Now let us proceed to our brilliant Constitution. I have great respect for the United States Constitution. However, you must admit much of it is simple proscription (the President must be 35 years old), nothing other than what some people believe is desirable, clearly expressed. Other parts are raw compromise. The Senate and House is not some sort of genius governance construct deducted from prime principles. Sparsely populated states wanted state representation in the federal scheme. More populated states wanted population representation. The compromise was inelegant and unprincipled, simple splitting of the issue – two houses. I think the constitution is so great because of the starting point of the Framers: Rationalism, the Enlightenment, Individualism; given those premises they could hardly create anything less than the Constitution, not due to super brainpower by any person. The smartest guy in
Nile Egypt would come up with wholly different institutions and procedures.
Why do we hold lawyers in such high regard? I read in the Wall Street Journal that some law firms are outsourcing legal work to India because they have an Anglican common law education and India lawyers are much less expensive because lawyers there have a lower social position than in the US. Lawyers have a lower earning power and social position in Japan, India and many other countries. My pet theory is this: prestige and social position to a great extent follows earning power. Before electricity, entertainers were not rich and were viewed with social disapproval. Who has not heard of the actors not welcome boarding house? However, with the introduction of the movie, TV, radio, and recorded performance, performers were able to glean huge sums of money. A performance became like a product which would be manufactured or stamped out by a factory in the millions, causing a great accumulation of wealth in the actor. I remember when the world press realized that the Beatles were not only changing music but were getting rich and buying Rolls in funny paint.

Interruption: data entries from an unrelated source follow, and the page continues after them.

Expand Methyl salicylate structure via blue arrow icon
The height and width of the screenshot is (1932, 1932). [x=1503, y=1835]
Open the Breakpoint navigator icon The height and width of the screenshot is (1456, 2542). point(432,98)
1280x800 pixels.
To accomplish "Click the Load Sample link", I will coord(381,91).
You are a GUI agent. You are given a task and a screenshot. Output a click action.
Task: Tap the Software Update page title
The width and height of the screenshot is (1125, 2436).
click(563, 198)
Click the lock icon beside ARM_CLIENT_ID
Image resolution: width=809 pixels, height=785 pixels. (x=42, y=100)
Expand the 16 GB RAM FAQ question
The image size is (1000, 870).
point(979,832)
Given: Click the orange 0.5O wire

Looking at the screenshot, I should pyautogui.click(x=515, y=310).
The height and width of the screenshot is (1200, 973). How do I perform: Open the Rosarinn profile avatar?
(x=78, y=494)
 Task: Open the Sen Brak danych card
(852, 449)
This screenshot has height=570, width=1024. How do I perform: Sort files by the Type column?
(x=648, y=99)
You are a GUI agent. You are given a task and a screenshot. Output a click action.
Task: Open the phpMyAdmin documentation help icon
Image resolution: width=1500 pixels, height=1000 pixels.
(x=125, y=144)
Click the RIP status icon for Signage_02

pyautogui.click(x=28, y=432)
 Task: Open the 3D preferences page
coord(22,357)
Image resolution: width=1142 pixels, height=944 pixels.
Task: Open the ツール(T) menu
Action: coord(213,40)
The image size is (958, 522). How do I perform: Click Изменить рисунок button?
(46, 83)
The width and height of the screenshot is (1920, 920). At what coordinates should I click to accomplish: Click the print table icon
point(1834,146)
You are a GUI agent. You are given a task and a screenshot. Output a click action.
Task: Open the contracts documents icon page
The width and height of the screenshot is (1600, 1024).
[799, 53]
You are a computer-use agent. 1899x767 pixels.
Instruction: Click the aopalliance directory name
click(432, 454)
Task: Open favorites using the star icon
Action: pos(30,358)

Today some lawyers rank among the wealthiest of citizens. Like entertainers, their social standing has risen with their money and political power.
However, highly paid and credentialed lawyers do not necessarily make for the best legal product. If you were charged with a crime and the punishment might be death would you want the Harvard educated or the charismatic? If your parent died after taking a prescription drug would you want the academic or the proven trial lawyer?